Beamish International's Charles Beamish was recently featured in the Financial Times as the FT explores how and why prices for rare whiskies have grown greatly over the past decade.

Rare Scotch whisky has been called “liquid gold”. These days, it’s much more than that. Last month a very limited edition, single cask bottle of The Macallan sold at auction for $250,000, three times its top guide price. That works out at $10,000 per dram of whisky, over five times its equivalent by weight in gold.

So, should you consider investing in these rarefied whiskies? There are those who prefer not to acknowledge whisky as an investment, but there is no doubt that money is in the minds of collectors. Even if prices sound astronomical, it remains a relatively small market. Though the data sources vary, sales of rare Scotch bottles were worth over £90mn last year, according to data from Edinburgh-based corporate adviser Noble & Co.

Top whisky prices have appreciated greatly in value over the past decade. These are almost always single malt whiskies — meaning from one distillery — as opposed to blends.

The Rare Icon whisky index of the 100 top auction-traded bottles of rare whiskies has more than quadrupled in the decade to the end of last year, according to data from Rare Whisky 101. But that rise masks a range of performance among distilleries. Age matters, but so does branding. An index of Springbank bottles, from the Campbeltown area on the Kintyre peninsula, has done even better, up nearly six times in the same period.

The most valuable distilleries are those that are not around any longer. “Maybe the best strategy, I’ve told my clients, is to simply stop making whisky,” quips Duncan McFadzean, Noble managing director. Highland distillery Brora went “silent” for nearly four decades before Diageo reopened it in 2019. The index of its extremely rare single malts has increased by nearly seven times in the 10 years to December.
Historical narratives attract buyers. Campbeltown offers one. Having peaked at 34 distilleries over a century ago, only three operate today: Springbank, Glen Scotia and Glengyle.

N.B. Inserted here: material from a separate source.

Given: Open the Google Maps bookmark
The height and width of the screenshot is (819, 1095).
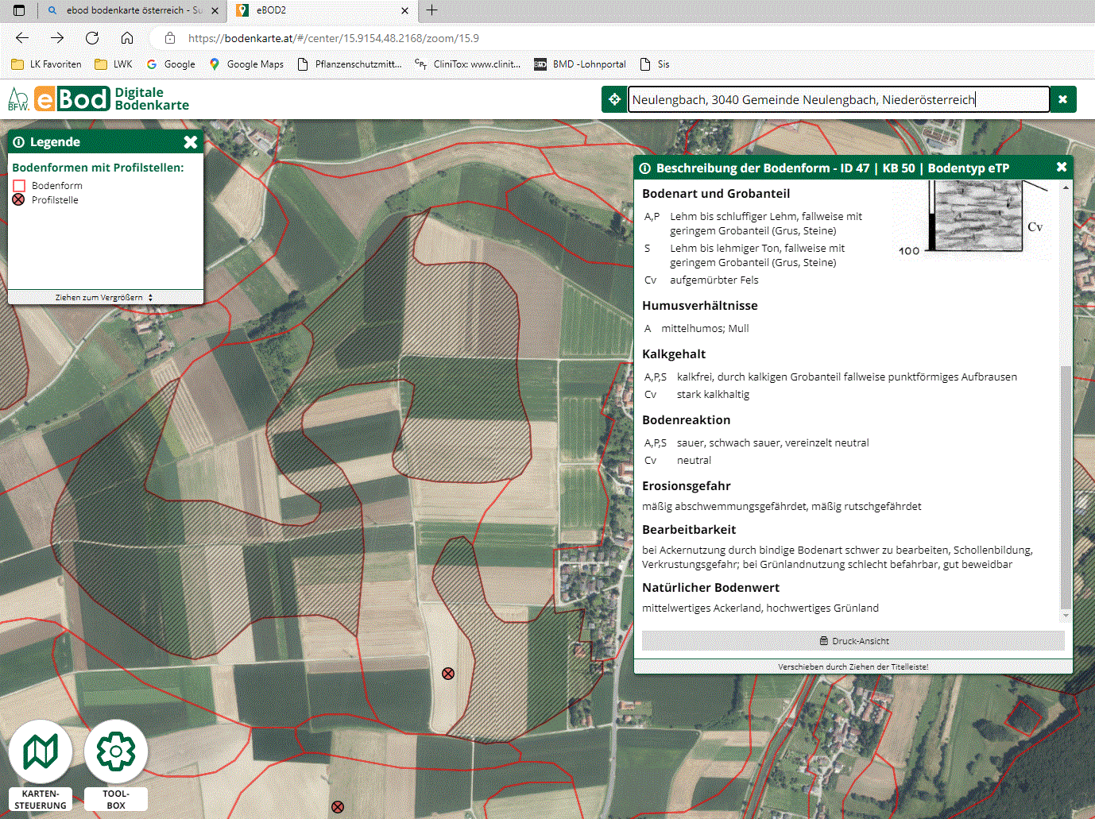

Not surprisingly, Campbeltown bottle prices rose 35 per cent year on year to September, according to Noble & Co.
Even established fine wine merchants offer whisky. “The ability to own old and rare liquid is in great demand,” says Matthew O’Connell at Bordeaux Index. Fine wine exchange Liv-ex too offers rare whiskies on its online site.

Although many buyers prefer bottles, the cask market has gained in prominence among collectors. Casks vary in size, holding several hundred or perhaps 1,000 bottles. That enables deep-pocketed enthusiasts to invest millions. One special cask of 1975 Ardbeg, owned by luxury group LVMH, sold last year for £16mn.

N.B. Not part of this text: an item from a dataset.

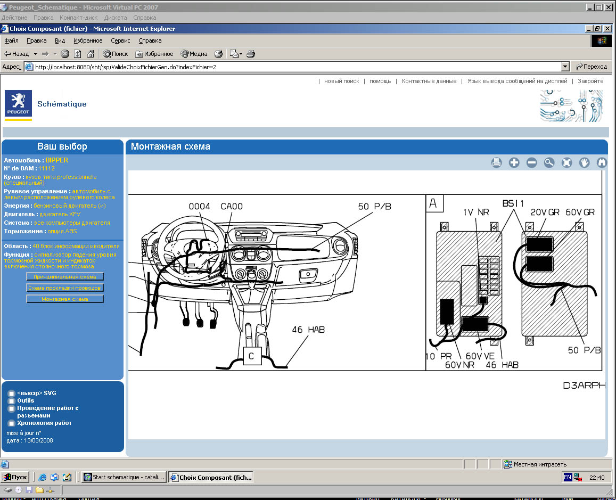Click the новый поиск link
Viewport: 616px width, 500px height.
coord(341,81)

Given rare casks can be seven-figure purchases, ultra-rich buyers demand a personal, exclusive whisky experience. Sourcing old, rare casks of whisky, arranging storage, bottling and delivery is the end-to-end service provided by Charlie Beamish, chief executive of Beamish International.

Even those who start out as cold-blooded investors usually get romanced by their cask in the end, says Charles Beamish, formerly of Whyte & Mackay and now of private client whisky firm Beamish International, which sources whisky for clients in south-east Asia, Europe and the US. “When they first come to us, I’d say 80 per cent are looking to buy casks for drinking, collecting and gifting. The other 20 per cent are looking to invest. But by the end, 100 per cent of them have become whisky lovers and drinkers.”

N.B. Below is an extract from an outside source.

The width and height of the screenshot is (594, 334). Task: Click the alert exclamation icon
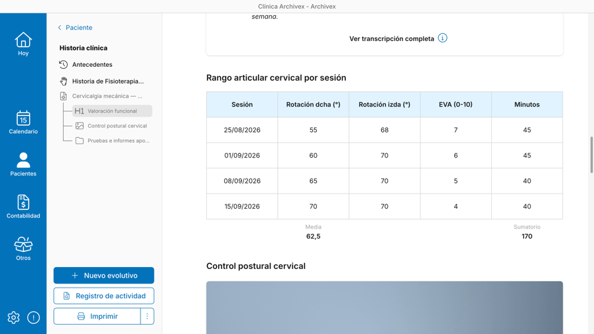(33, 317)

Why a cask? Beamish believes “this is the ultimate expression of wealth for certain clients.” He found a cask of Glen Grant from 1949 for one Taiwanese buyer, the year that Chinese Nationalists fled to the island from the mainland. But they are in “short supply”, says O’Connell of Bordeaux Index.

Andy Simpson, co-founder of Rare Whisky 101 and a collector for over 50 years, today makes a good living sourcing casks for billionaire clients worldwide. He emphasises that his clients buy to consume, not to invest or flip their purchases.